COVID booster shots will be given to Stanislaus residents 65 and older. Anyone else?
An FDA panel voted Friday to recommend booster shots of the Pfizer-BioNTech vaccine for people age 65 and older and high-risk individuals, but rejected a proposal to make them available for the general public.
The FDA still must decide whether to go along with the panel of medical experts, which disagreed with a Biden administration proposal to make COVID booster widely available. An advisory committee with the Centers for Disease Control and Prevention could determine what high-risk individuals are eligible for the extra shot of Pfizer to guard against severe illness.
Stanislaus County public health was preparing a plan for delivering COVID booster shots to thousands of residents in late September or early October pending FDA clearance of the Pfizer booster vaccine.
A county spokeswoman said Friday afternoon booster doses for the two eligible groups — seniors and those at high risk — will be provided locally once more is learned from the FDA and CDC next week. The FDA panel of experts was favorable to giving booster doses to healthcare workers and other employees who risk exposure to COVID while at work, according to the Associated Press.
“The county has enough vaccines for the eligible population; however, we will limit walk-ins and add more appointments at our vaccination clinics,” Spokeswoman Maria Blanco said.

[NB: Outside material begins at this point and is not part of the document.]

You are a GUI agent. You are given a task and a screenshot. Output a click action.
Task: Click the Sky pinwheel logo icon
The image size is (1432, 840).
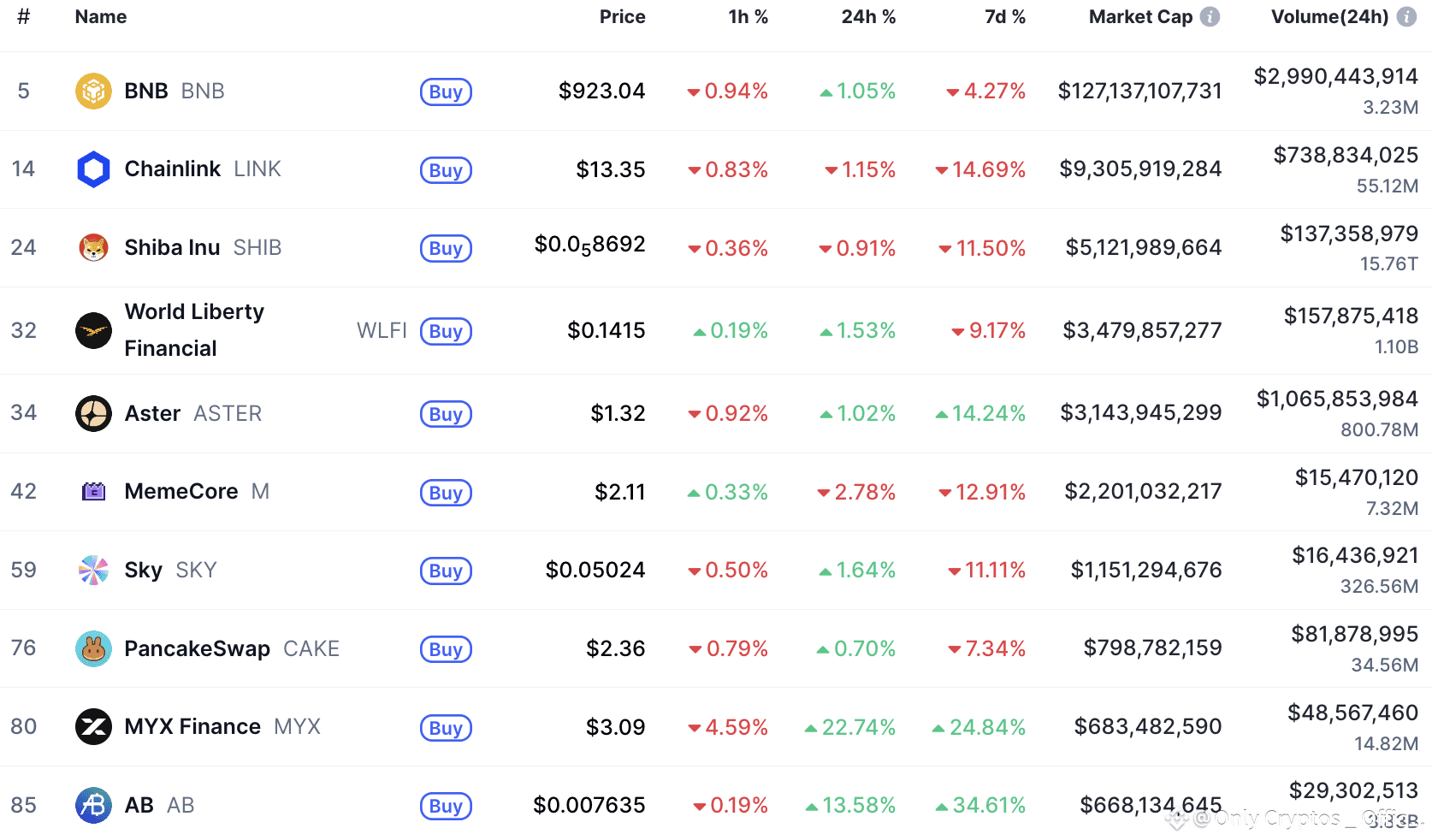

The booster vaccine will be offered to seniors 65 and older and high-risk individuals who received their second dose of Pfizer vaccine at least eight months ago. The county has planned to give booster shots to eligible people at its vaccine clinics, but drugstores, health care providers and community health clinics are also expected to have the booster vaccine after final FDA approval.
State expected to update MyTurn system
Blanco said the state is expected to update the MyTurn appointment system for people to make a booster shot appointment. County vaccine clinics will likely allow some walk-ins when appointments are left unfilled or are canceled. The county will release more details when additional information is available.
At Friday’s meeting, the FDA panel recommended the Pfizer booster dose for seniors but said not enough evidence was presented to justify widespread administration of the booster vaccine. Older adults and people with compromised immune systems might not acquire immunity as well from vaccines.
An additional dose of Pfizer or Moderna was authorized in August for immunocompromised individuals.
Dr. Mark Ghaly, health and human services director for California, said in a joint statement the committee’s decision underscored the safety and effectiveness of COVID-19 vaccines.
“The committee of experts reinforced the importance of unvaccinated individuals getting vaccinated as soon as possible to protect both themselves and their loved ones,” Ghaly said in the statement with state health officer Tomas Aragon.
State and local health agencies are faced with sending strong messages that the newly authorized booster vaccine is for older residents who received previous Pfizer doses.
Those who received the Moderna or Johnson & Johnson vaccines won’t be eligible for the Pfizer booster shot. The timing for an additional dose of the Moderna or Johnson & Johnson vaccines is not known at this time.
Moderna has applied for FDA clearance of a COVID booster shot, but there is no estimate on when it might be available. The Johnson & Johnson single-dose vaccine became available in March and those recipients won’t start reaching the eight-month mark until November.
Preliminary studies on breakthrough cases in Israel suggested a pattern of waning vaccine immunity after eight months, particularly for seniors.
A study published in the CDC’s Morbidity and Mortality Weekly Report followed frontline healthcare workers from mid-December to mid-August, finding that vaccine effectiveness in preventing infection fell from 91 percent to 66 percent after the COVID-19 delta variant became the dominant strain.
Another CDC study this year offered a sobering conclusion for people who have not been vaccinated at all: the rate of COVID infection is five times higher in unvaccinated people and they are 29 times more likely to be hospitalized with serious COVID illness.
“Although some people may need to wait to get the booster, the original vaccine still gives great protection against severe illness and death,” Blanco said.